Wednesday, May 20, 2020

Reverse total shoulders in patients under 65 years of age, 1 in 7 had reoperations

Complications and implant survivorship following primary reverse total shoulder arthroplasty in patients younger than 65 years: a systematic review

These authors conducted a systematic review of the literature regarding the existing evidence on primary reverse shoulder arthroplasty (RTSA) in patients younger than 65 years. The indications for RTSA were cuff tear arthropathy (39%), massive cuff tear (23%), glenohumeral arthritis (11%), fracture (4%), rheumatoid arthritis (2%).

Data was extracted from 7 studies with a total of 286 shoulders in patients aged 58.4 years (mean age range, 48.9-60.4 years) with a mean follow-up period of 4.7 years (mean follow-up range, 3.0-7.8 years).

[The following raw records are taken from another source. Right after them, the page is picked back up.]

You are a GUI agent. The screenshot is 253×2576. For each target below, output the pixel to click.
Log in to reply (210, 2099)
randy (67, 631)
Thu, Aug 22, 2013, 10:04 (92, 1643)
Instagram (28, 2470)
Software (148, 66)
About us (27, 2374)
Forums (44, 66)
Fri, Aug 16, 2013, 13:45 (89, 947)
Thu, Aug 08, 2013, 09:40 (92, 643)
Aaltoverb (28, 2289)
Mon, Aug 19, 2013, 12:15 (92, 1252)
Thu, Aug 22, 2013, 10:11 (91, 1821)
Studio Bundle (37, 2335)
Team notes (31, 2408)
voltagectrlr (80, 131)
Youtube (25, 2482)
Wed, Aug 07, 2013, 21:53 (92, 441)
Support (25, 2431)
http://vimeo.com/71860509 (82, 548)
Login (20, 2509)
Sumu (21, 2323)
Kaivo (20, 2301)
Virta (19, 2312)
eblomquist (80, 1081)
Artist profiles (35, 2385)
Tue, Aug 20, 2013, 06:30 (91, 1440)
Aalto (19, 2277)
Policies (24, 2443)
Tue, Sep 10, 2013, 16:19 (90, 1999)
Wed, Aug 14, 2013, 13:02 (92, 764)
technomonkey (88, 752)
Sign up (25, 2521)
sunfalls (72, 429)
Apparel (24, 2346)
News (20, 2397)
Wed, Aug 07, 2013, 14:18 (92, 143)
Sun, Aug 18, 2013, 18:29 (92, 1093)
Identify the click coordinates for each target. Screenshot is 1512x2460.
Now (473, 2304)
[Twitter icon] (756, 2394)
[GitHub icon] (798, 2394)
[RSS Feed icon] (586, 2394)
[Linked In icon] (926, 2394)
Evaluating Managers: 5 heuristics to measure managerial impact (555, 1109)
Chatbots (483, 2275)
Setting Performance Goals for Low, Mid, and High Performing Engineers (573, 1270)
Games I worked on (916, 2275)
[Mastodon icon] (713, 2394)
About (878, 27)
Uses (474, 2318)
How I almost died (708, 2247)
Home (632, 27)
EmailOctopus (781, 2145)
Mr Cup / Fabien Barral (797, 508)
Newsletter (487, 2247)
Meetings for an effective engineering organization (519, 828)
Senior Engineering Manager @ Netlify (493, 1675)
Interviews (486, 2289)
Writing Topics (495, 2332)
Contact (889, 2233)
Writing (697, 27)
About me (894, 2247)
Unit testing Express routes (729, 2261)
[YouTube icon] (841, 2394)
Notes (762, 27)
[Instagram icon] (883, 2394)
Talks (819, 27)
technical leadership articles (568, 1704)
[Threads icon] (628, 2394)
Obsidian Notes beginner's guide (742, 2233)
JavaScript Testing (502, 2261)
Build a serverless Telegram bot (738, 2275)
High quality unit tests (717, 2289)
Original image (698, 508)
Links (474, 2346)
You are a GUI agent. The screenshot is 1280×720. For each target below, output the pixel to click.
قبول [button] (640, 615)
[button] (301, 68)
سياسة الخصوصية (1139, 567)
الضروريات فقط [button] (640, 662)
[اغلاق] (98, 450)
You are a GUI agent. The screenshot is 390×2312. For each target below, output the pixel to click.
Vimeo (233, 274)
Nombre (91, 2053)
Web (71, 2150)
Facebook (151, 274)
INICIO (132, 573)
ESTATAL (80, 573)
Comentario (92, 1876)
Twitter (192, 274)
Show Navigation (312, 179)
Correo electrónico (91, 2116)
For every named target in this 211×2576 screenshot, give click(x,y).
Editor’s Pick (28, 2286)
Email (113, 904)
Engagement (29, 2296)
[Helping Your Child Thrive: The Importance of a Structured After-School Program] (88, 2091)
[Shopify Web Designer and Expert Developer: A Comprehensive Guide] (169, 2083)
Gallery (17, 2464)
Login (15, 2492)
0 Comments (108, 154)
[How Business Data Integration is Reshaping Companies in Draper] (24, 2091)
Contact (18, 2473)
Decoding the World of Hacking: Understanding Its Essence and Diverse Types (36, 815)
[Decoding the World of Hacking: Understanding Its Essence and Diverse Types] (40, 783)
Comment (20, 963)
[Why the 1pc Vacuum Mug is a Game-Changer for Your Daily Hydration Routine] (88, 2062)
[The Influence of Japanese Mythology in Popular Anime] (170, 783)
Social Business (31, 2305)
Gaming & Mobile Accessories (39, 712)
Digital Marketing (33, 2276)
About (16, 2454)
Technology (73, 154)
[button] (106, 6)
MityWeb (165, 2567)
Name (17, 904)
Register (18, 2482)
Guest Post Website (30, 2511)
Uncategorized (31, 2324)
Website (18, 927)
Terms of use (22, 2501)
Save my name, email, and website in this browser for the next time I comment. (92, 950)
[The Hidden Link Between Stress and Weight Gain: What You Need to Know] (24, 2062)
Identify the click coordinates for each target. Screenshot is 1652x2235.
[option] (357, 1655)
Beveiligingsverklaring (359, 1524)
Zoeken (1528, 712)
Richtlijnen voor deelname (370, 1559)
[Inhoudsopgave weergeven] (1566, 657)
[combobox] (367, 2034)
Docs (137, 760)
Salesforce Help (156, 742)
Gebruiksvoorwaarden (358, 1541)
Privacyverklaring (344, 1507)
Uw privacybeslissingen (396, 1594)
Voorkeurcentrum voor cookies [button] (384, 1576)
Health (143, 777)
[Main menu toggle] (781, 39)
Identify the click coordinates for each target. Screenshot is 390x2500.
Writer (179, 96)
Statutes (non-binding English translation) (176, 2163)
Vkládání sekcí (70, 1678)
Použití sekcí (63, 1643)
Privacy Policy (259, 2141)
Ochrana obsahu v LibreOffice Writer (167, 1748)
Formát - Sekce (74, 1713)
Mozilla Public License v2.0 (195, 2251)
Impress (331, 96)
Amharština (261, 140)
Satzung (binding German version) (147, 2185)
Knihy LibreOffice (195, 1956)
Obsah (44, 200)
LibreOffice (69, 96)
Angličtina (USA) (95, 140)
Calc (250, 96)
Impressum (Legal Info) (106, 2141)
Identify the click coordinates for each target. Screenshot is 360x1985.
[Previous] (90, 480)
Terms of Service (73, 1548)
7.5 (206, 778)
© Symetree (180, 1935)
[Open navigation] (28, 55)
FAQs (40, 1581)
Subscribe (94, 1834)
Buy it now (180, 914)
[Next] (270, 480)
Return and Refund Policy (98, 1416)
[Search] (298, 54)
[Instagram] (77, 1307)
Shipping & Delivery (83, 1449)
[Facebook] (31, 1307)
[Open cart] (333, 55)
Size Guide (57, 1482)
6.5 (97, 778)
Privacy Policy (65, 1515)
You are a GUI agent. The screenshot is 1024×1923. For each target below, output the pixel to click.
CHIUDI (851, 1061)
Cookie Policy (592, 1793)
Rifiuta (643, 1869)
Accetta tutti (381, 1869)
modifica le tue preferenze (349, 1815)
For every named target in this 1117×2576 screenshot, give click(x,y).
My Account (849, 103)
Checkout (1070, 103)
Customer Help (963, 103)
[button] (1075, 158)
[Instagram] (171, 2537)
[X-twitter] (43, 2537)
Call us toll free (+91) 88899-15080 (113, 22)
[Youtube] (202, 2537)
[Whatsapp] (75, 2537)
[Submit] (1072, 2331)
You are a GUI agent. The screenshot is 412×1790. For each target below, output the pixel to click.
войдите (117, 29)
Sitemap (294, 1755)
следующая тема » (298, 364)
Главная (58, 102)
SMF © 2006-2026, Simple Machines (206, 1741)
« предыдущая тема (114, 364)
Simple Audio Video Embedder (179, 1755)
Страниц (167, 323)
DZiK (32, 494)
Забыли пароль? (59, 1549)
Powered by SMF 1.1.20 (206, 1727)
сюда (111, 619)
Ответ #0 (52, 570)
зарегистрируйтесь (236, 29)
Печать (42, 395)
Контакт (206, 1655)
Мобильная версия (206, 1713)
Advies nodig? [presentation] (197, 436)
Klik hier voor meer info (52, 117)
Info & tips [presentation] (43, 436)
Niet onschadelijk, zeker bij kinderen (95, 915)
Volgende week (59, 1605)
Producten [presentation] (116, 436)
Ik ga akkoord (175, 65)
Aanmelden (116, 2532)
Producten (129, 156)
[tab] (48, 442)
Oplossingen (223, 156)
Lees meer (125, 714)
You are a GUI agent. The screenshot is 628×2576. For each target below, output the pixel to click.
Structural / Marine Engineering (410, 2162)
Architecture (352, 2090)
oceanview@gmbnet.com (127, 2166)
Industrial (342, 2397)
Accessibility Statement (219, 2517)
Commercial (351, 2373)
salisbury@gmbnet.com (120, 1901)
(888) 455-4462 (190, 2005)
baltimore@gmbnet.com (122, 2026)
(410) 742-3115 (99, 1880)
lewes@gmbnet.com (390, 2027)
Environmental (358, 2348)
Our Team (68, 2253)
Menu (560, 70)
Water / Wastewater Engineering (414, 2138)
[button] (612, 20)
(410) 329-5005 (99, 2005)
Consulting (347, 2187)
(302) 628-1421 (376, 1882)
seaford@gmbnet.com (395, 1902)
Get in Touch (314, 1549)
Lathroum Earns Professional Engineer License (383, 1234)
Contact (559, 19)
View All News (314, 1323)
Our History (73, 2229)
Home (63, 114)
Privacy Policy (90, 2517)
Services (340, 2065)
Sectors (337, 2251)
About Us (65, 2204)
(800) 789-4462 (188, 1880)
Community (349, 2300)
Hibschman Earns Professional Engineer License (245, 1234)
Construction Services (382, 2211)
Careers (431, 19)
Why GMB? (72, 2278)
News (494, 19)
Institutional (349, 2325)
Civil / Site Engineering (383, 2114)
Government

The gains in comfort and function were statistically significant, but modest:

In four studies the SST improved from 2.0 to 6.7 
In three studies, the ASES score improved from 31.3 to 68.3.
In three studies the relative Constant score improved from 33.5 to 71.9.
In two studies the SSV improved from 21.2 to 70.5
In one study the UCLA score improved from 12.6 to 27.29 
In two studies visual analog scale score for pain improved from 7.3 to 2.2.

The overall rate of complications was 18.6%; reoperations, 14.4%; and revisions, 11.2%. The most common adverse events were instability and infection.

The overall rate of scapular notching was 22.7% at final follow-up.

Comment: These results prompt us to consider carefully the more conservative options 

for treatment of cuff tear arthropathy without pseudoparalysis (such as the cuff tear arthropathy arthroplasty, see this link), 

for the treatment of massive cuff tears without pseudoparalysis (such as the smooth and move procedure, see this link), and

for the treatment of glenohumeral arthritis (such as an anatomic total shoulder arthroplasty, see this link).